The unmasking of the synthetic American economy

Similar to the antebellum South, the current economy of the United States is built upon servile labor, although of a different racial composition from what the Southern plantations of old had.  One speaks of the millions of Chinese workers in innumerable industrial plantations who have their labor sold in bulk for pennies on the dollar by CCP bosses to Western multi-nationals. These poor souls prop up our modern synthetic American economy, which the CCP virus has bared for all to see.

As in the agricultural plantations of the South, this servile labor is directed toward the enrichment of a treasonous oligarch class.  The reliance upon servile labor inevitably leads to problems of great import.  In the South these interlocking issues were (1) slave uprisings (and the fear thereof, which was always present even in the most outwardly serene of times) and (2) the authoritarian nature of a society nominally democratic (e.g., the use of slave patrols, the use of intrusive domestic surveillance to enforce laws against the education of slaves and the corrosive anti-republican lessons taught as a master wielded tyrannical power over his slaves).

Our specific sort of servile labor presents its own peculiar interlocking issues, which are (1) the pernicious pauperization of the American worker and his family (the building block of bourgeois society and of "the conservative order") and (2) the stranglehold of the CCP (an unrepentant enemy of the United States) over key parts of the American economy and its ability to use that economic power to further its insidious foreign policy goals within and outside America via economic blackmail.
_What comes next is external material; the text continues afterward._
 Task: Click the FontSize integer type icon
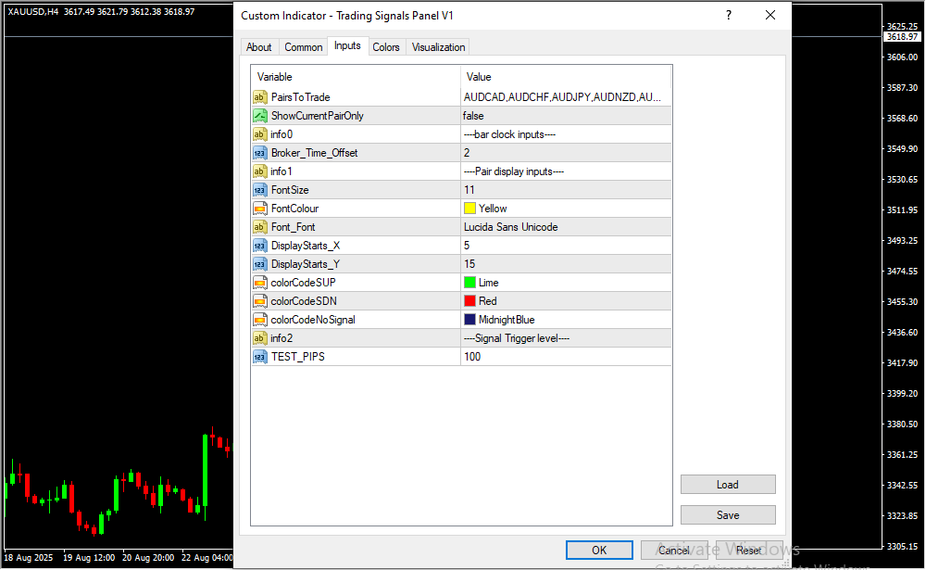tap(260, 190)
Let us begin by stating something that for decades on the right has been intentionally misunderstood, undermined, and ridiculed, which only until recently under the temporary reign of the Trumpists is slowly and awkwardly being grasped yet again (see Ahmarism and its variants).  It is as follows: it should be the overriding concern of the conservative movement to prevent the obliteration of the bases by which the metaphysical values of a conservative order are able to materialize within society.
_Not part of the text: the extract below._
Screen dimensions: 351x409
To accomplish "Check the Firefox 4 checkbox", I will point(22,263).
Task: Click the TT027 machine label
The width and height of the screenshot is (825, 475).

To put it much more simply, the goal of conservatism is to maintain and defend the building block of the bourgeois society or "the conservative order," which is the American family.  It is neither the atomized individual nor the corporation that represents the building block of society, but the "individual-in-society" — that is to say the individual who is an active part of the small platoons of society, foremost among them the family.  The American working man along with his wife and children in their local community represents the soul of America.

We must come to understand (contrary to political habit) that rootless world capitalists are the flip side of the coin to international Marxists.  The conservative movement has been (rightly) trained to attack the latter but has been lulled into not only benignly accepting, but even defending the former.  Both sorts of men are "citizens of the world" who disdain passports and feel absolutely no allegiance to their home countries.  Their eyes (and those of their ideological sympathizers) have lost that discriminatory ability to tell the difference between a citizen and a foreigner.

These "Davos men" (whether they have Ds or Rs next to their names) have allowed the CCP to sink its poisonous hooks deep into the commanding heights of American society.  On the domestic front, Hollywood now routinely self-censors its blockbusters to placate the CCP bosses in its pathetic attempt to be allowed to profit from the Chinese film market, and American universities are haunted by Chinese professorial spies and give aid and comfort to "Confucius Institutes" (not to mention lesser known but more insidious joint ventures like transnational training programs) in the name of internationalism.

Our multi-national corporations all across the board are enmeshed so deeply within China that every once in a while, the CCP bigwigs in Beijing yank their dog leashes so overtly that you can see it happen in real time in grotesque detail (e.g., the NBA and Hong Kong).  On the foreign front, Hong Kong is deemed an olive branch to give the CCP, Taiwan an indefensible nuisance, and never-ending Chinese cyber-attacks are "the new normal."

This is what we have given up in exchange for "Eastern scrap[s] of metal" and "half-rotten imported foodstuff."  It is therefore essential that the modern conservative movement move beyond the worship of gold and not only "against the dead consensus," but beyond it.  The free market is a means to an end, not an end in itself.  American citizens must be united by more than corporate bonds, and a political community exists to do more than make men rich.